# Set up the environment

## Import packages

In [1]:
from __future__ import annotations
from dataclasses import dataclass
from typing import Dict, Optional, List, Tuple
from itertools import count
import heapq
import numpy as np

## Helping functions

In [2]:
def print_tree(node, prefix="", is_last=True):
    """Print tree structure as text"""
    if node is None:
        return
    
    # Print current node
    connector = "└── " if is_last else "├── "
    if node.symbol:
        print(f"{prefix}{connector}{node.symbol} ({node.weight})")
    else:
        print(f"{prefix}{connector}* ({node.weight})")
    
    # Update prefix for children
    new_prefix = prefix + ("    " if is_last else "│   ")
    
    # Print children
    if node.left or node.right:
        if node.left:
            print_tree(node.left, new_prefix, not bool(node.right))
        if node.right:
            print_tree(node.right, new_prefix, True)

# Introduction

## Motivation
This notebook is inpired by information theory [lectures by David McKay](https://www.youtube.com/playlist?list=PLN3p8NUNcClDu1hc2m5cVp8FOEmuF3vRy).

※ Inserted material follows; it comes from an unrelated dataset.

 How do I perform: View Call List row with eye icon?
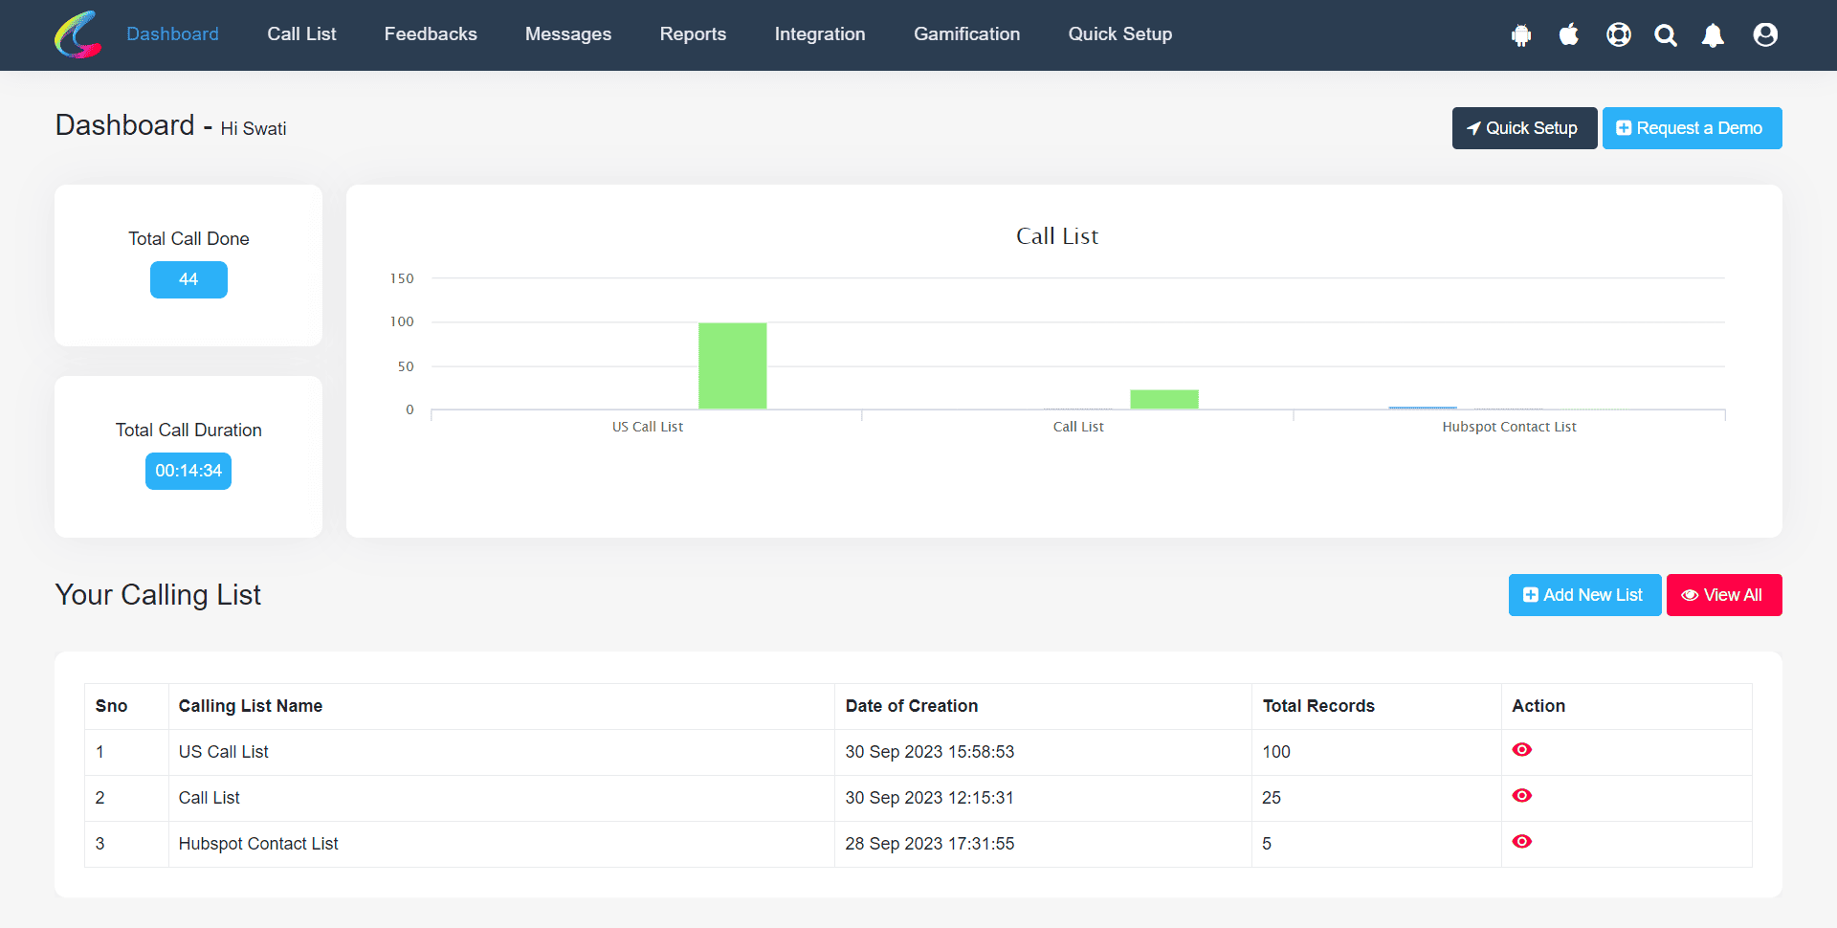click(1522, 796)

I want to implement [Huffman coding algorithm](https://en.wikipedia.org/wiki/Huffman_coding) for data compression and use it to compress [human genome](https://en.wikipedia.org/wiki/Human_genome) sequence. Why doing it? Well, I'm greately facinated by [Arithmetic coding](https://en.wikipedia.org/wiki/Arithmetic_coding) algorithm for data compression and Huffman's algorithm would be great as a beseline to compare to

## Brief overview of related concepts

### Symbol coding problem

In symbol coding problem we have a set of symbols $S = \{s_1, s_2, \ldots, s_n\}$ with probabilities $P = \{p_1, p_2, \ldots, p_n\}$ and we want to encode them using binary strings (codewords) $C = \{c_1, c_2, \ldots, c_n\}$ such that the expected codeword length is minimized. The expected codeword length $L$ is given by:

$$
L = \sum_{i=1}^{n} p_i \cdot l(c_i), \tag{1}
$$

where $l(c_i)$ is the length of codeword $c_i$. Let's look at an example to illustrate this.

#### Example 1
Let's say we have a set of symbols $S = \{A, B, C, D\}$ with probabilities $P = \{0.5, 0.25, 0.125, 0.125\}$. We want to find the optimal codewords $C$ that minimize the expected codeword length.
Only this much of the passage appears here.